**Goal:** Copy everything from the line containing "952x1243 pixels." down to the line containing "Action: coord(998,393)", changing "checkbox" to "tick box" and leaving every other word as it stands.
== Materials provided ==
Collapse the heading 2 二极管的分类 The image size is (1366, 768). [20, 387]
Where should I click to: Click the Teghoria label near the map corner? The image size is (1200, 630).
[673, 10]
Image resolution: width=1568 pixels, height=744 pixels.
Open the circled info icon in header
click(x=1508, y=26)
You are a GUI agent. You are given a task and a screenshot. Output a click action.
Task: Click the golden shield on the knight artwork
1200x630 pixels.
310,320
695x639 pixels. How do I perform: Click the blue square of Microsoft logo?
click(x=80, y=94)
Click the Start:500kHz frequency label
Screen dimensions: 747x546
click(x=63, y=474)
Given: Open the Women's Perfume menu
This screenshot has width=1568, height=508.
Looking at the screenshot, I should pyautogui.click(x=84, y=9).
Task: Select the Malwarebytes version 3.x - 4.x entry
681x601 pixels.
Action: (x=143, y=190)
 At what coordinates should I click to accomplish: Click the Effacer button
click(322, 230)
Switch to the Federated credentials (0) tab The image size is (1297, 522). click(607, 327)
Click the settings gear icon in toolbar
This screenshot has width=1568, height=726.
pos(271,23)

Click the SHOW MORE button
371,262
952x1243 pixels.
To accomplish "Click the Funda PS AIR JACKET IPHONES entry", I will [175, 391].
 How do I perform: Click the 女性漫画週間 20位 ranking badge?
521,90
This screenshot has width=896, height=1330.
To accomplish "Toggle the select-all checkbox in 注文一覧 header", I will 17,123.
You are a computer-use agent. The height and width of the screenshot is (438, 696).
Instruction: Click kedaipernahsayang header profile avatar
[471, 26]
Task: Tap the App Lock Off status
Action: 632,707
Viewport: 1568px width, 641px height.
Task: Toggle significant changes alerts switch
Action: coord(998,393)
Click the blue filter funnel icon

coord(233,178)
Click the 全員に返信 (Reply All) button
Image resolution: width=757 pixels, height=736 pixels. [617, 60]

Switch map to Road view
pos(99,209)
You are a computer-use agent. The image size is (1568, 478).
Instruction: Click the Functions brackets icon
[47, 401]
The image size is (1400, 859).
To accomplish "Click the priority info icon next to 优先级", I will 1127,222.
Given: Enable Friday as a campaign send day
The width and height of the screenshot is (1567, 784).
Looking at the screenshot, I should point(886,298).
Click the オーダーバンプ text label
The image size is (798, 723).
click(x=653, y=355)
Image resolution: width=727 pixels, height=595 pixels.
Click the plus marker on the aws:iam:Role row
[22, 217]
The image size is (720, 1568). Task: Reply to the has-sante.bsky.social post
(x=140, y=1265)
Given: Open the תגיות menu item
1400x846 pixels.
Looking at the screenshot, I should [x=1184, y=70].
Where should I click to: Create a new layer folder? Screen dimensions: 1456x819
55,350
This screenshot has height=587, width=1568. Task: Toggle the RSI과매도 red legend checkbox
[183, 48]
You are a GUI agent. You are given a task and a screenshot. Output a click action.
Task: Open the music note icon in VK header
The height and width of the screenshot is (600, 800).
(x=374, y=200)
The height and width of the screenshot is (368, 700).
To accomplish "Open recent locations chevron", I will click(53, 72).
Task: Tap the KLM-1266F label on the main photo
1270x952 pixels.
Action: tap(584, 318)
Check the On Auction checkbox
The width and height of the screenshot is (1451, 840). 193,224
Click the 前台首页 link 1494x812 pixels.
===
**Response to the exercise:**
952x1243 pixels.
To accomplish "Click the Funda PS AIR JACKET IPHONES entry", I will [175, 391].
 How do I perform: Click the 女性漫画週間 20位 ranking badge?
521,90
This screenshot has width=896, height=1330.
To accomplish "Toggle the select-all tick box in 注文一覧 header", I will 17,123.
You are a computer-use agent. The height and width of the screenshot is (438, 696).
Instruction: Click kedaipernahsayang header profile avatar
[471, 26]
Task: Tap the App Lock Off status
Action: 632,707
Viewport: 1568px width, 641px height.
Task: Toggle significant changes alerts switch
Action: coord(998,393)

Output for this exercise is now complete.